Please return the lines, both ends included, that run from the one containing "Choose the shapes tool" to the last line of the data below, exactly and alone.

§ **Provided data**:
┄┄┄┄┄┄┄┄┄┄┄┄┄┄┄┄┄┄┄┄

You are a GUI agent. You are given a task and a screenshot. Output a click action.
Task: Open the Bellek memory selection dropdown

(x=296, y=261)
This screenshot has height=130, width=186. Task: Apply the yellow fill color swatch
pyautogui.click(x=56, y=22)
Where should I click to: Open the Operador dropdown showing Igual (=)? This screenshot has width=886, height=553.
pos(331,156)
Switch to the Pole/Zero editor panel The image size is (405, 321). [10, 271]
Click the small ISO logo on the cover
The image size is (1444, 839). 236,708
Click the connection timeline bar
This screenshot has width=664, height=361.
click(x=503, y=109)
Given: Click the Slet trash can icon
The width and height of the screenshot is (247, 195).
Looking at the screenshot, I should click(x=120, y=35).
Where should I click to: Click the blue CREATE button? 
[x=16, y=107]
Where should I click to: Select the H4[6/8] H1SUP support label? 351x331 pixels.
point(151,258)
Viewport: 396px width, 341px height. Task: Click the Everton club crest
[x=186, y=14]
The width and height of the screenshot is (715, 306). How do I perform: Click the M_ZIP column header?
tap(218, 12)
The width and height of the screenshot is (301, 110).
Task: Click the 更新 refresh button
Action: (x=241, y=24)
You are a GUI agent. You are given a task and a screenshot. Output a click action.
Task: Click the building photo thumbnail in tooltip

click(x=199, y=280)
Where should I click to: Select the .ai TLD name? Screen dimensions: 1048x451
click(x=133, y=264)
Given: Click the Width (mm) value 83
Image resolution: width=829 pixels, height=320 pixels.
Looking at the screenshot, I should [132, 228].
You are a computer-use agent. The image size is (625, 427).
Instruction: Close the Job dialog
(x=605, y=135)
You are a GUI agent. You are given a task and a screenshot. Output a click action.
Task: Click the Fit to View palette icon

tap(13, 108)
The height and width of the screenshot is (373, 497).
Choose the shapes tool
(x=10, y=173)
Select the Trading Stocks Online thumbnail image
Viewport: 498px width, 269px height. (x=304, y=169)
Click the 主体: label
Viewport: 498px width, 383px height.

┄┄┄┄┄┄┄┄┄┄┄┄┄┄┄┄┄┄┄┄

§ **Reply**:
Choose the shapes tool
(x=10, y=173)
Select the Trading Stocks Online thumbnail image
Viewport: 498px width, 269px height. (x=304, y=169)
Click the 主体: label
Viewport: 498px width, 383px height.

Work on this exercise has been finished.